欧州連合(EU)の欧州基本権機関(FRA)とEU専門機関の欧州ジェンダー平等研究所(EIGE)が実施した調査で、域内の女性の約3割が生涯の間に身体的・性的暴力の被害を受けているにもかかわらず、大半が報告されていないことが分かった。バレッタで昨年11月撮影(2026年 ロイター/Darrin Zammit Lupi)
[ブリュッセル 3日 ロイター] – 欧州連合(EU)の欧州基本権機関(FRA)とEU専門機関の欧州ジェンダー平等研究所(EIGE)が実施した調査で、域内の女性の約3割が生涯の間に身体的・性的暴力の被害を受けているにもかかわらず、大半が報告されていないことが分かった。
3日公表された調査によると、パートナー以外の者による身体的・性的虐待を警察に報告した女性は11.3%、親密なパートナーによる暴力を報告した女性は6.1%だった。

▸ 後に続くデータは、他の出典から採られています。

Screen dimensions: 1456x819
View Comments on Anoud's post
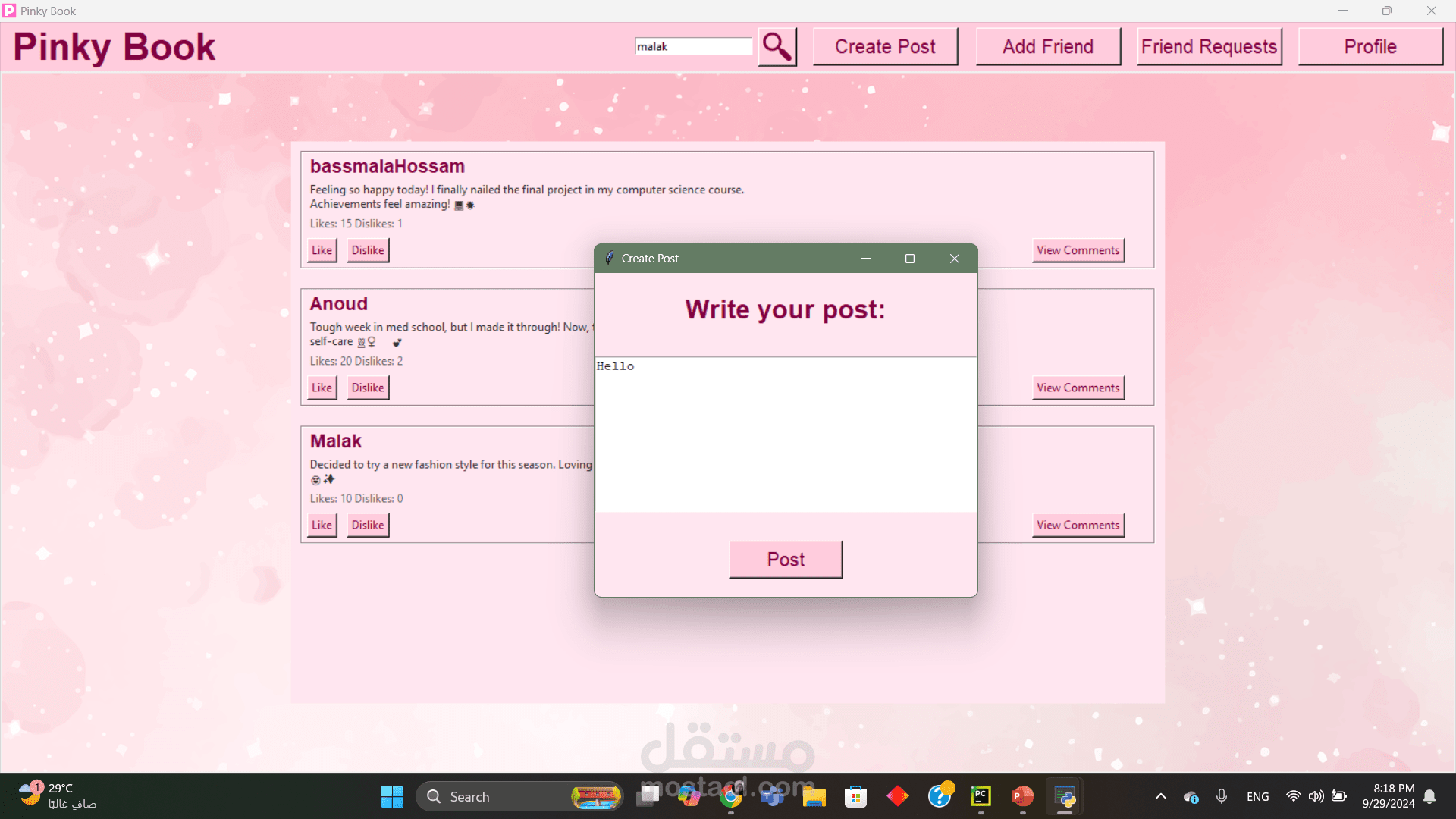pos(1078,388)
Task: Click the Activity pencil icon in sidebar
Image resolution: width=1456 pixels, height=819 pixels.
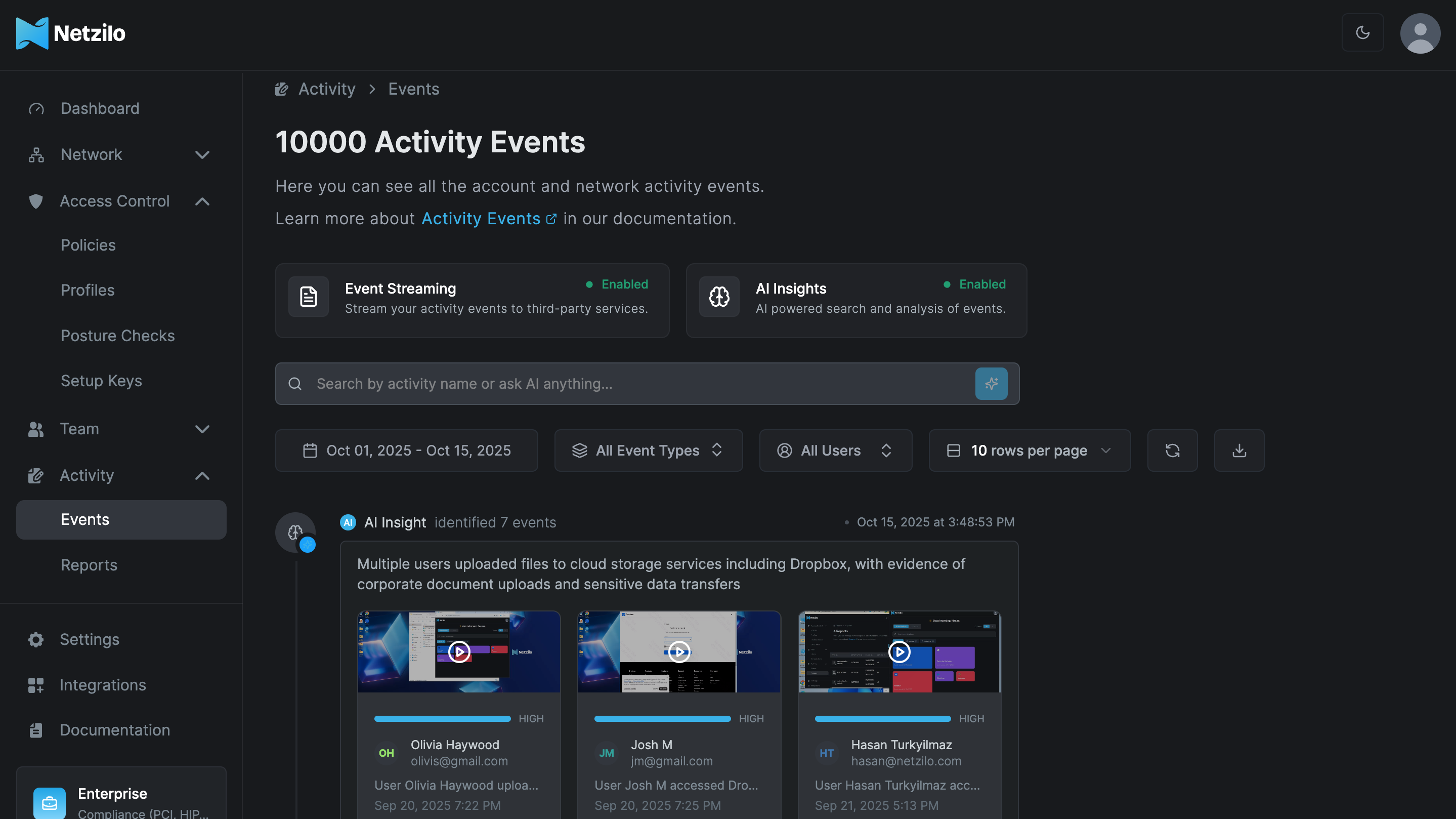Action: click(35, 476)
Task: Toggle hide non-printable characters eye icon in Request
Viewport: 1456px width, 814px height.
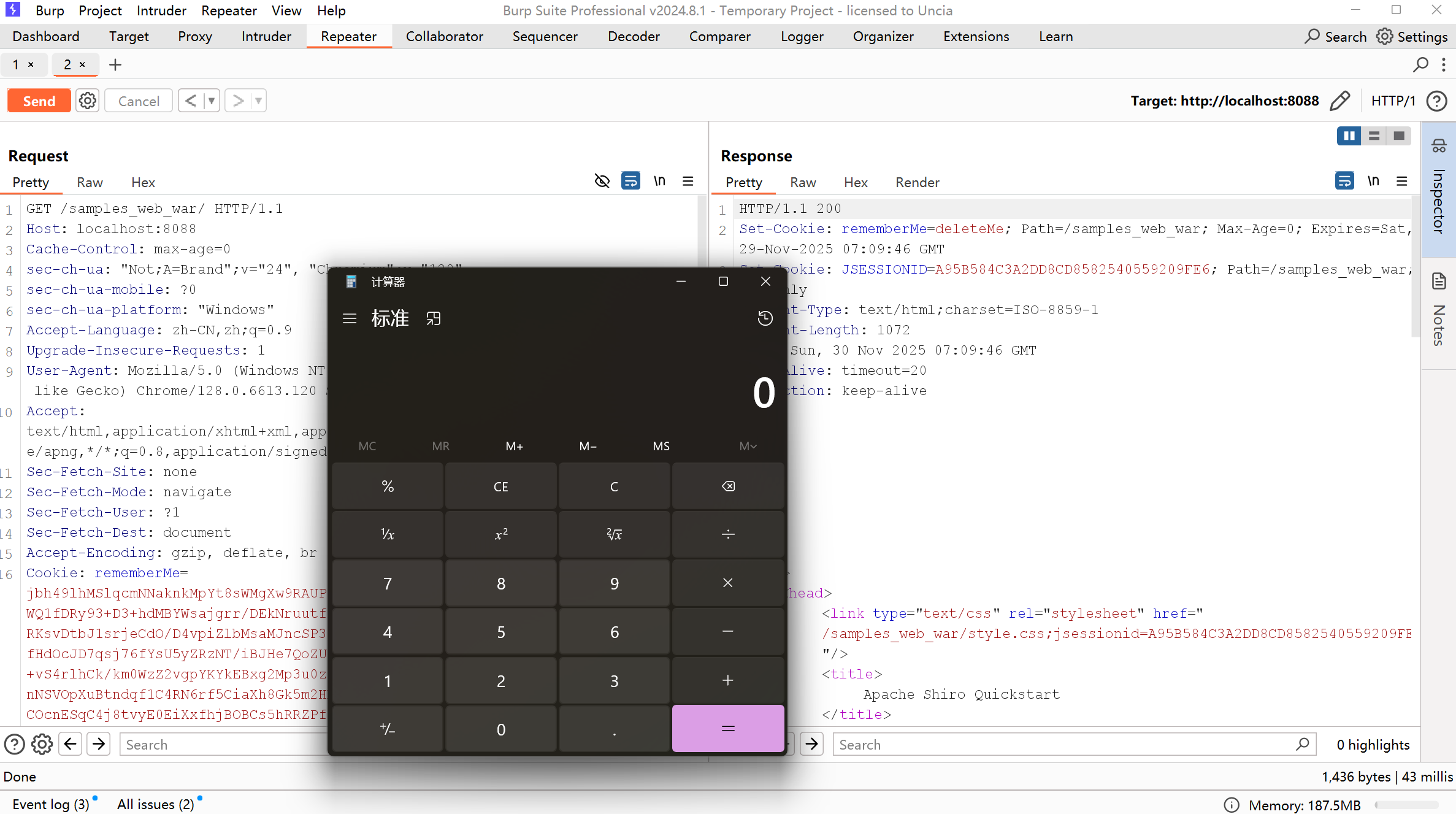Action: click(602, 181)
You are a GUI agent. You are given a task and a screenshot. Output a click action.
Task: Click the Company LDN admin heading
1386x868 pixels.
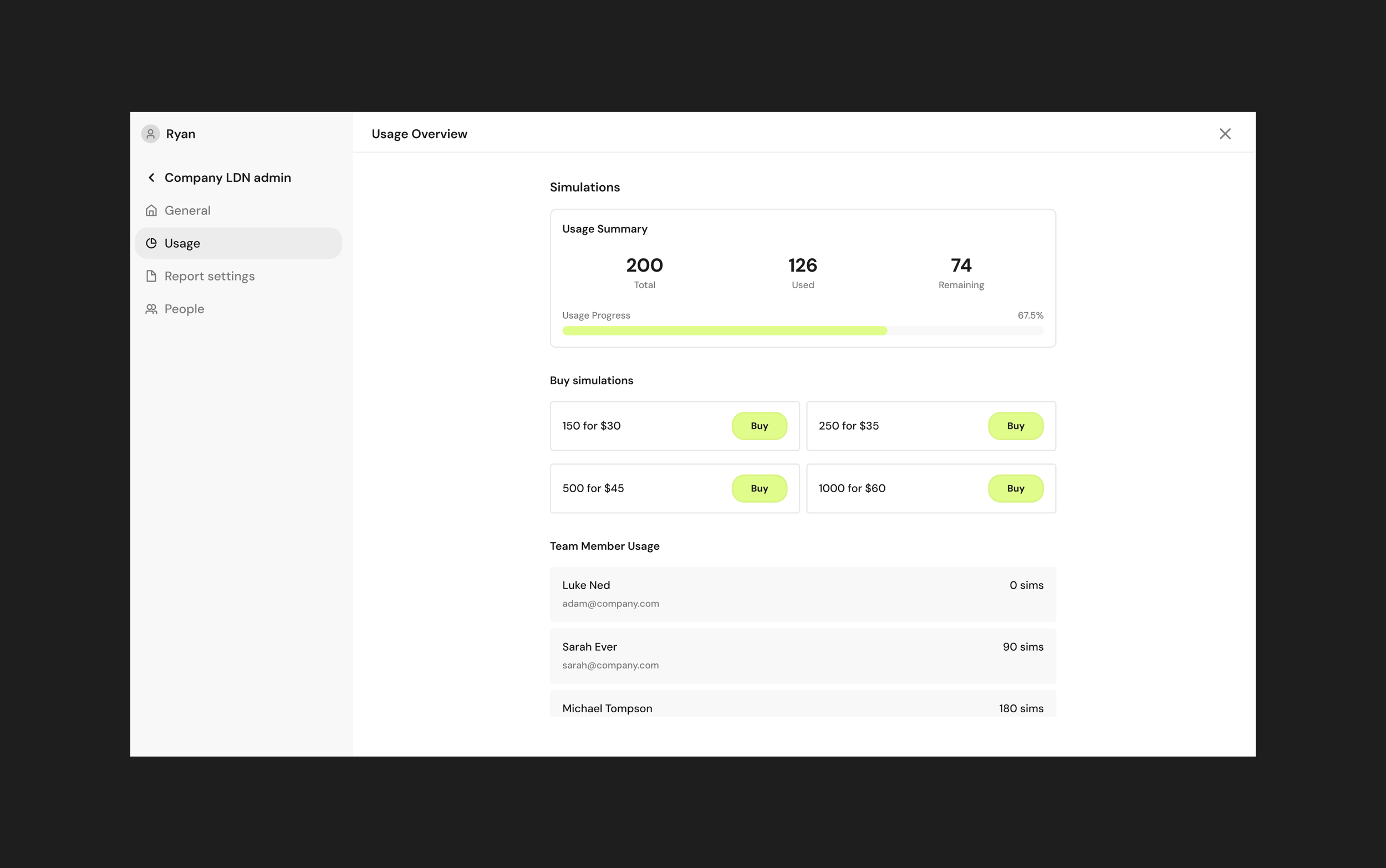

報告しない主な理由は羞恥心、自責の念、恐怖、法執行に対する不信感などだった。また、支援サービスの認知度やアクセスの低さも一因となっていた。
域内女性の約30.7%が暴力を経験したと回答し、2012年に実施された最初の調査の33%からわずかに減少した。
一方、心理的・経済的虐待やオンライン上の虐待など、他の虐待形態が広がっていることも浮き彫りとなった。
FRAのシルパ・ラウティオ所長は「女性に対する暴力は基本的人権の侵害。加盟国には暴力を予防し、被害者を保護し、司法へのアクセスを確保する明確な義務がある。今回の調査結果は、なお喫緊の課題があることを示している」と述べた。